In the past, many surgeons used to recommend non-operative management in asymptomatic patients, but a delayed diagnosis or treatment turned out to be related to many more life-threatening complications, such as torsion of vascular pedicle, gangrene of the spleen, severe bleeding from esophageal varices, intestinal obstruction, gastric or intestinal gangrene, and acute pancreatitis. Nowadays, there are still no clear data about the potential risks of a trauma involving an unprotected and abnormally located pelvic spleen. Therefore, conservative management is not recommended anymore, even if the patients is asymptomatic (the treatment of asymptomatic elderly patients is still under discussion).

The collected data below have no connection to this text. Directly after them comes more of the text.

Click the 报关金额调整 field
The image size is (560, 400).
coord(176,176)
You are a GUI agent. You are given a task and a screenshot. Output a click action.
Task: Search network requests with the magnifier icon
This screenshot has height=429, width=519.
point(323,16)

According to the scientific community, in case surgery should be performed, laparoscopic approach is the preferred one; there is, anyway, no total agreement about the best laparoscopic technique, whether splenopexy or splenectomy. Since 2000, splenopexy is the first line treatment in wandering spleen. This technique, which consists in the fixation of the spleen in its normal anatomic site, is the treatment of choice in asymptomatic patients or in the symptomatic ones, of whom the spleen is shown to be non-infarcted, normal sized, and has no signs of hypersplenism. Laparoscopic splenopexy has many advantages over open splenopexy or splenectomy, including preserving splenic function, minimal postoperative pain, early discharge from the hospital, and rapid recovery. Splenopexy has been increasingly used especially in the paediatric population, because of the immunity role of this organ during the childhood. Contraindications to laparoscopic approach are represented by coagulopathies and severe portal hypertension. Therefore, spleen size must be taken in consideration in case of a planned laparoscopic approach, because it has a direct relation with an increasing risk of conversion to open surgery.

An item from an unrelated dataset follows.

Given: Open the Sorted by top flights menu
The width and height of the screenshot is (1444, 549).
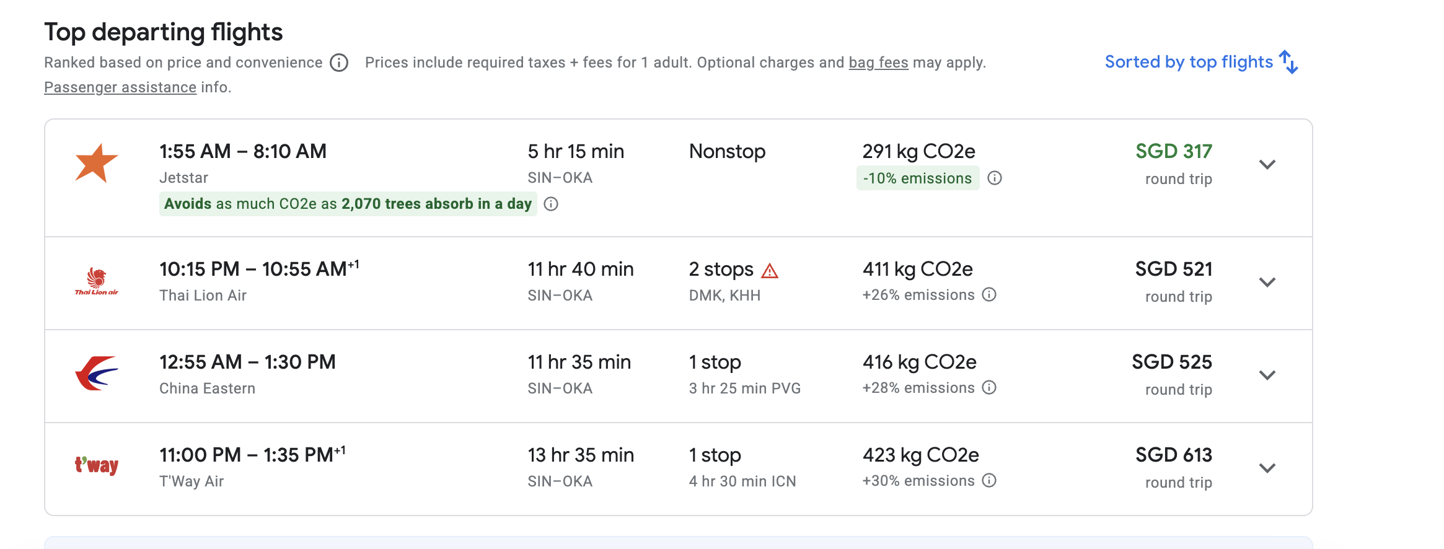Looking at the screenshot, I should [1201, 62].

We could not find any reports about the prophylactic embolization of the splenic artery, but we suggest a possible role of this technique both in the conservative management of the WS and the operative one. In fact the embolization of the splenic artery 24–48 hours before splenectomy, can be considered in case of a laparoscopic management, because it could reduce the risk of intraoperative bleeding, the volume of the organ and the dimension of the ectasic veins.

In conclusion, wandering spleen is a rare clinical condition that should ideally be diagnosed early, before severe symptoms could occur and treated conservatively with an elective laparoscopic splenopexis. When not possible, laparoscopic splenectomy is effective and safe. Studies on prophylactic embolization of the splenic artery in wandering spleen should be performed.

Declarations

Ethics approval and consent to participate

Written informed consent was obtained from the patient for publication of this Case report and any accompanying images. A copy of the written consent is available for review by the Editor of this journal. This case report study was carried out respecting the Declaration of Helsinki in its current version. Ethical approval: not applicable.

Consent for publication

Written and informed consent was taken from the patient for publication of this case report and any accompanying images. A copy of the written consent is available for review by the Editor-in-Chief of this journal.

Availability of data and materials

Not applicable.

Funding

No outside support was provided for the report.

Authors’ contributions

All authors were involved in the preparation of this manuscript. FC, CB and PDA collected the data, and wrote the manuscript. FC and MC performed the operation and designed the study. FC, GS and DF summarized the data and revised the manuscript. MC, GS and DF made substantial contribution to the study design and revised the manuscript. All authors read and approved the final manuscript.

Trial registry number

Not applicable.

Guarantor

Dr Francesco Colombo.

Consent

Written and informed consent was taken from the patient for publication of this case report and any accompanying images. A copy of the written consent is available for review by the Editor-in-Chief of this journal.

Provenance and peer review

Not commissioned, externally peer reviewed.

Declaration of competing interest

The authors declare that they have no competing interests.